Task goal: Look over the lines below. Report each one that includes the string "button".

Task input:

▶

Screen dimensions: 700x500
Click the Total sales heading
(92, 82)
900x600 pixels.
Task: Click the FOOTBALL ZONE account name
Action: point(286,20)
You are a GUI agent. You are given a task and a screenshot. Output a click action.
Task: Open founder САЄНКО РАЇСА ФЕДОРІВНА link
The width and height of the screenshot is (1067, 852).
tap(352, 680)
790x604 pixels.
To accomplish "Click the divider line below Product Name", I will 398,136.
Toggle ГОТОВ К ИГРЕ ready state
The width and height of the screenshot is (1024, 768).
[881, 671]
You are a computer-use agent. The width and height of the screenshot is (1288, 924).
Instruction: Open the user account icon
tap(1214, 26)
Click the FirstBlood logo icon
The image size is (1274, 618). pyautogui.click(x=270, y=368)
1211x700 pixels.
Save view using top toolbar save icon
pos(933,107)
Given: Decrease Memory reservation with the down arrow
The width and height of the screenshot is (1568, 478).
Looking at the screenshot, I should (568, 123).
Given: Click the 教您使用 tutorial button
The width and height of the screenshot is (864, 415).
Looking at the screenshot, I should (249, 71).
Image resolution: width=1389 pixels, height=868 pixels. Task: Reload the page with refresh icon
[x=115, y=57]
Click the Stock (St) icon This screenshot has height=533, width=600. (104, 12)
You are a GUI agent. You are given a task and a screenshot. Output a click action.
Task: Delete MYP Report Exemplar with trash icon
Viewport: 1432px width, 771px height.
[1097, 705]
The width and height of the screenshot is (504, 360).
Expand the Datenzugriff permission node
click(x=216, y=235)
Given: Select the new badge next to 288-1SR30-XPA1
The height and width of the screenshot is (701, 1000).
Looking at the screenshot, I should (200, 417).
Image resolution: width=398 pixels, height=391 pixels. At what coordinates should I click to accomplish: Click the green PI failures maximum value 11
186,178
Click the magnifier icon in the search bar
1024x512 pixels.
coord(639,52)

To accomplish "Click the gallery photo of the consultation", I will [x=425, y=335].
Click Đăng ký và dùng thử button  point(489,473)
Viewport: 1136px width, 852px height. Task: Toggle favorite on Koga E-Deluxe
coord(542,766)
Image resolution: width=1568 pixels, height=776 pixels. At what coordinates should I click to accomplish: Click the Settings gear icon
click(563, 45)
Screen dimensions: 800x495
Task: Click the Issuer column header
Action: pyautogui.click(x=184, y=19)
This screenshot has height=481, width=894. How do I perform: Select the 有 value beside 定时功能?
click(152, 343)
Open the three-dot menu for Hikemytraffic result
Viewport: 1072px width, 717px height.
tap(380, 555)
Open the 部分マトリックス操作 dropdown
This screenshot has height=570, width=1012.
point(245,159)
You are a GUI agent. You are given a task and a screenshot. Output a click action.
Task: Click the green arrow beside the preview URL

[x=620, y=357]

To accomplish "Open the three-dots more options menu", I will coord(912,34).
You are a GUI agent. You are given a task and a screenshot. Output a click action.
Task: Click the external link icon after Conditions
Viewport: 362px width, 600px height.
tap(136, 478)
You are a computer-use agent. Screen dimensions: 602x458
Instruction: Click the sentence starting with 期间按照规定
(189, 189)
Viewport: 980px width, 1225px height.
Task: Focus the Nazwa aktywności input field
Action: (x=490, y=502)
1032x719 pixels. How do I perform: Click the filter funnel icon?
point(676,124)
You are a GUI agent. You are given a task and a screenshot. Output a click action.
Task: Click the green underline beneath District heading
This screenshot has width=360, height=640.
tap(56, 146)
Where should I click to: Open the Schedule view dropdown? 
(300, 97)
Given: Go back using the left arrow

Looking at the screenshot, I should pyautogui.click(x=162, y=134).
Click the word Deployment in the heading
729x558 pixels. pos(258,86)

◀

Result for this exercise:
Given: Click the 教您使用 tutorial button
Click Đăng ký và dùng thử button  point(489,473)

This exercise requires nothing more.